From "giving up" - to having a Gathering.... Admit it, ParmaBass - I have inspired you!


----------



## ParmaBass (Apr 11, 2004)

Maybe next year this will become the "Jigging Jim Invitational"!!! 

I've been trying to get something like this organized out there the last couple years to help get rid of a few hundred of the "delicious" )) little nuisance species, but it's never happened! Hopefully Mother Nature allows it to happen this year!

Inspiration....


----------



## peple of the perch (Sep 13, 2004)

count me in as long as there isnt 7" of snow in the parking lot.


----------



## Jigging Jim (Apr 3, 2010)

ParmaBass said:


> Maybe next year this will become the "Jigging Jim Invitational"!!!
> 
> I've been trying to get something like this organized out there the last couple years to help get rid of a few hundred of the "delicious" )) little nuisance species, but it's never happened! Hopefully Mother Nature allows it to happen this year!
> 
> Inspiration....


Sure is a lot of hatred for those White Perch! They are the Rodney Dangerfield Fish - They get no respect!


----------



## ParmaBass (Apr 11, 2004)

You should be fine Peple! Should be smooth sailing after a few days in the 40's, night time lows are still looking promising too!


----------



## johnboy111711 (Apr 7, 2004)

i'm ready can we use tip ups?


----------



## chris311 (Oct 24, 2010)

im in plus 2 others


----------



## snag (Dec 27, 2005)

i,ll swing by there after work this week and chk on the conditions, i can come from solon out 422 and give it a look, it probaly will be sloppy but still safe...


----------



## cedar1 (Feb 5, 2006)

get your bait at the one stop fishing shop 1/2 mile from the ramp


----------



## whjr15 (Jun 16, 2005)

Me and Jaysin05 are in for sure, possibly another once he finds out if he has to work Saturday or not.


----------



## Uncle Al (Jan 26, 2011)

Never fished it before but I'd like to give it a try. Count me in if I'm not too late.

Thanks


----------



## ParmaBass (Apr 11, 2004)

Not too late! 

Thanks Snag for the offer, if it's not out of your way I appreciate the help. 
I'm almost positive 12" of ice isn't going to melt, but hoping the shore ice doesn't get hit too hard by this warm-up. Might need a long plank OR a nice pair of waders 

SURE John, bring 6 tip-ups if ya want, I'd like to see you running around out there.


----------



## Perchy101 (Apr 14, 2004)

Perchy is out -- I don't have anyone to watch the dog...


----------



## quackpot (May 17, 2009)

Perchy with that home you have you have room for a dog. Just kidding what kind of dog you got? I'm ready for one more time on the ice.


----------



## ParmaBass (Apr 11, 2004)

50's the next couple days then back to Winter for the weekend (as of tonight anyways)... Still confident the lake will be fine, just keeping the fingers crossed for the shore ice!

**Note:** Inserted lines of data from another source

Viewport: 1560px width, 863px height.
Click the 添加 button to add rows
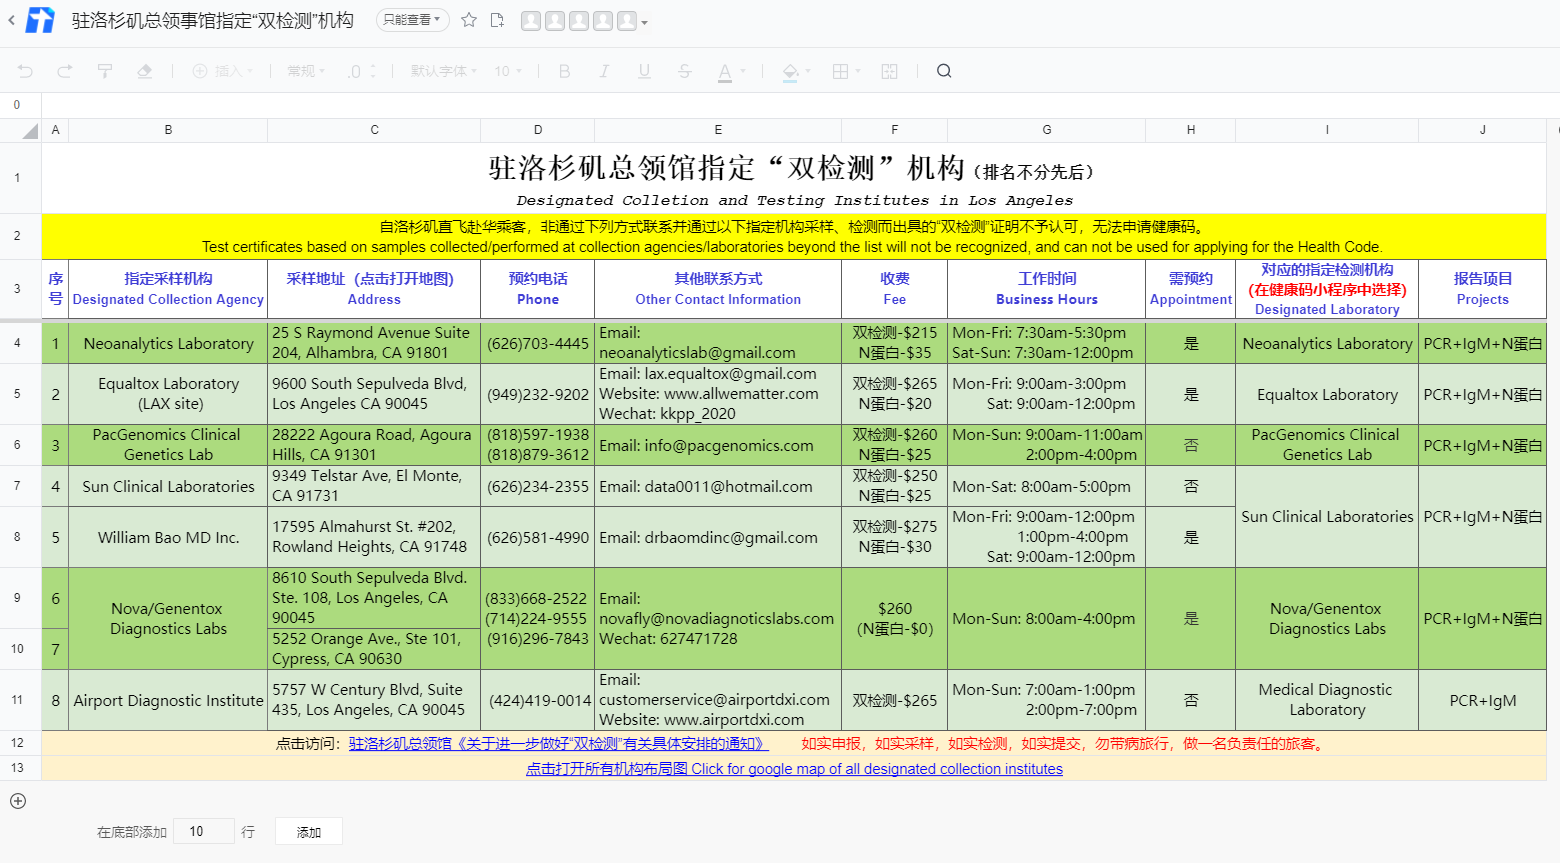coord(309,832)
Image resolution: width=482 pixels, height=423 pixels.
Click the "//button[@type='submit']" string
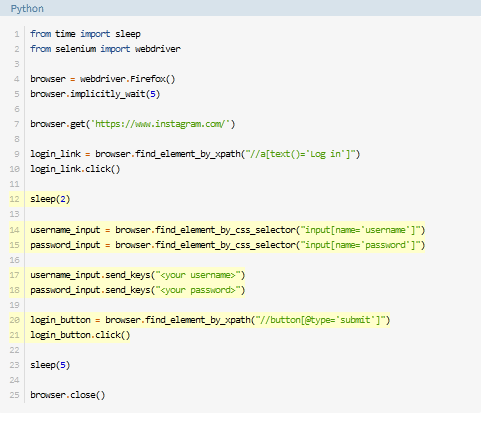click(x=320, y=320)

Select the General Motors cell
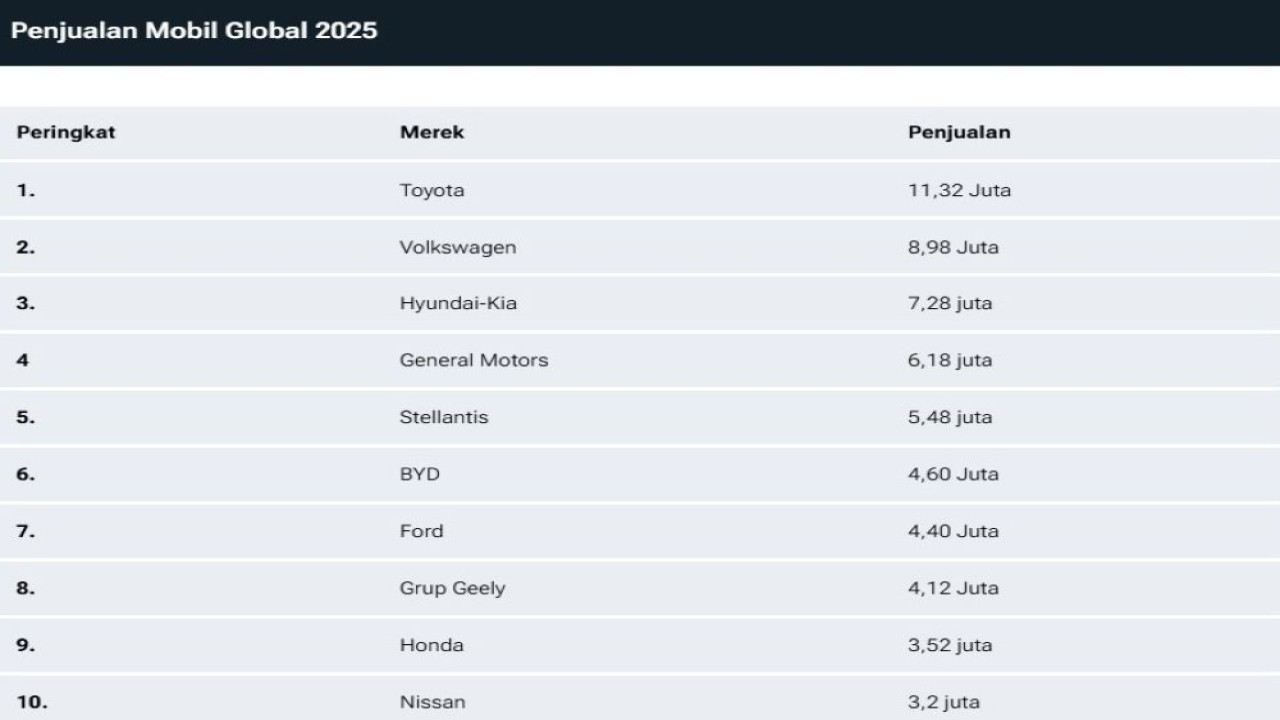pyautogui.click(x=474, y=360)
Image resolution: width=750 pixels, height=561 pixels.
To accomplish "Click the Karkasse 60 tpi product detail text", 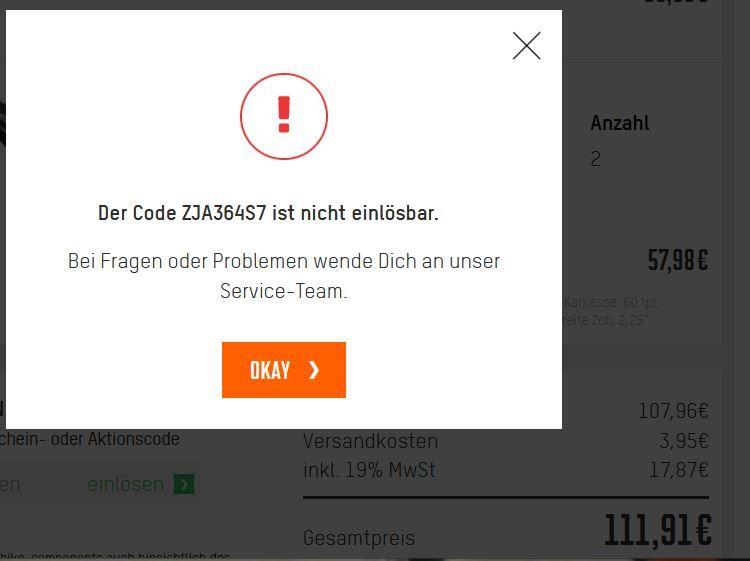I will (611, 302).
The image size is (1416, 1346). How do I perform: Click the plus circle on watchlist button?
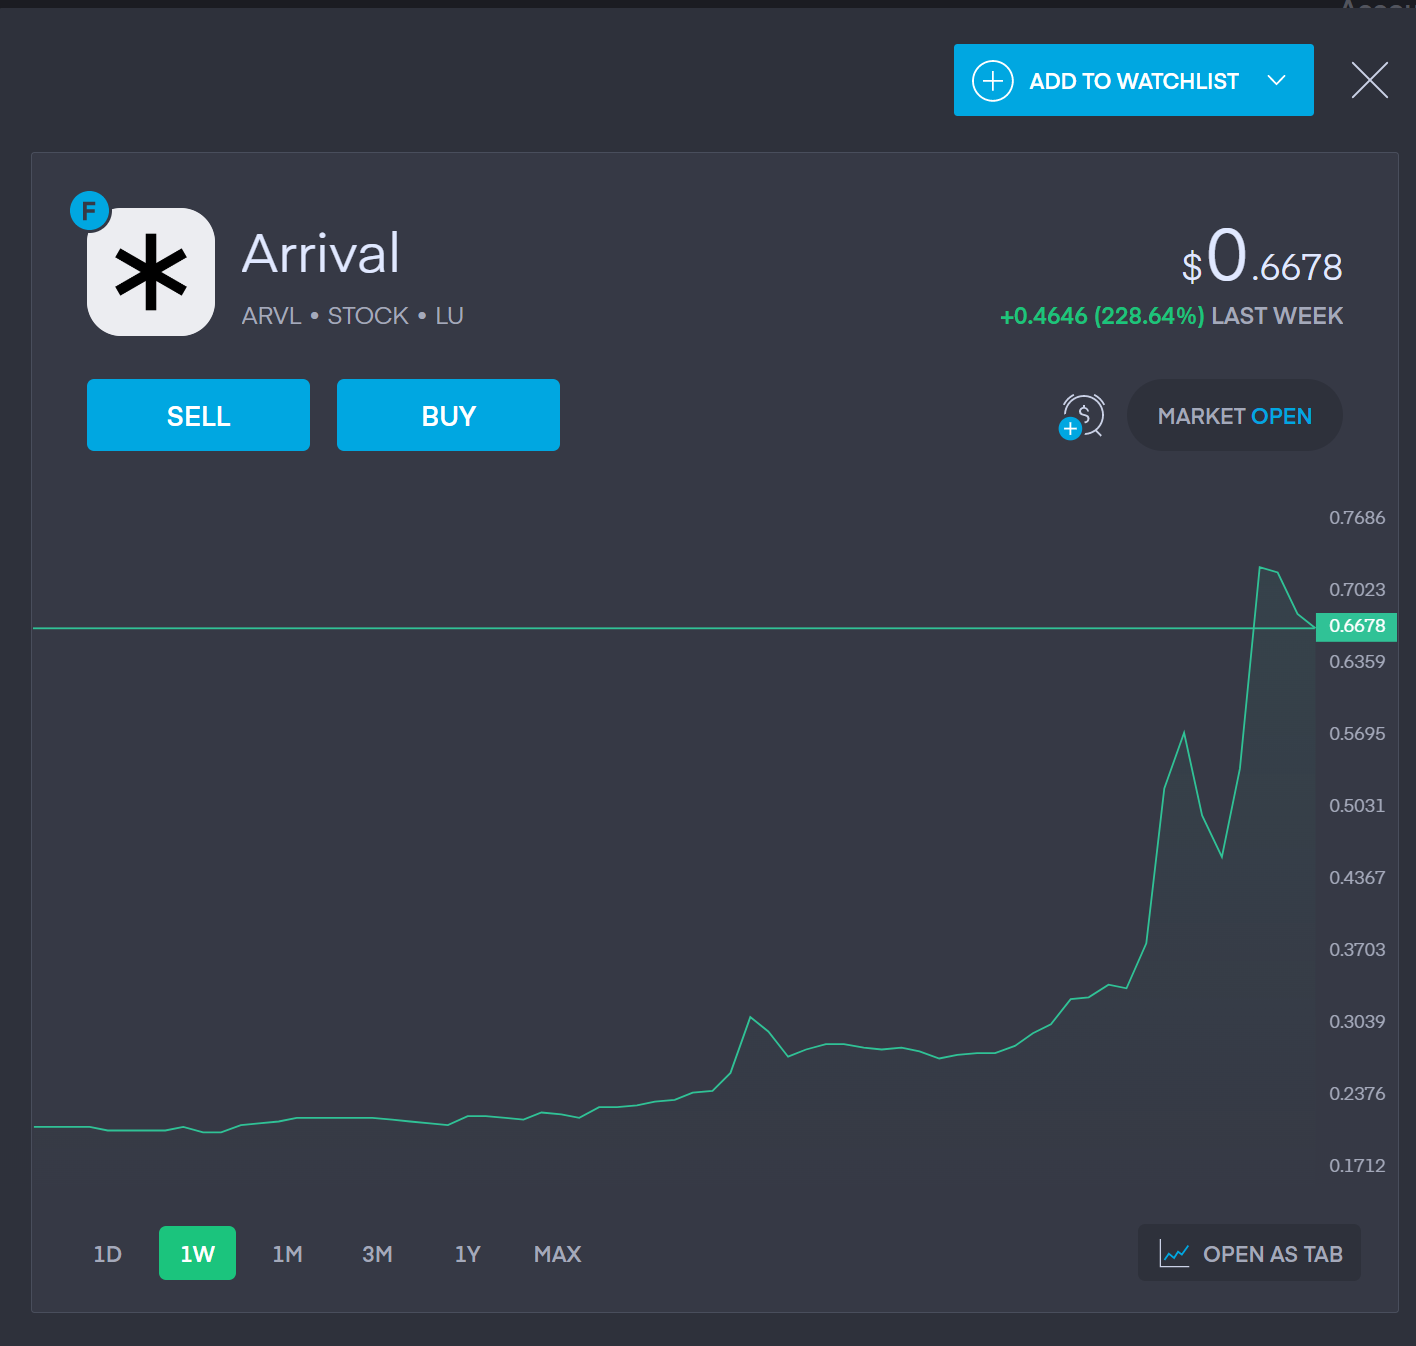993,81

I'm gonna try to get a closer look and I believe I Snag said he was going to check on it Friday afternoon (thanks again)...


----------



## Jigging Jim (Apr 3, 2010)

ParmaBass said:


> 50's the next couple days then back to Winter for the weekend (as of tonight anyways)... Still confident the lake will be fine, just keeping the fingers crossed for the shore ice!
> 
> I'm gonna try to get a closer look and I believe I Snag said he was going to check on it Friday afternoon (thanks again)...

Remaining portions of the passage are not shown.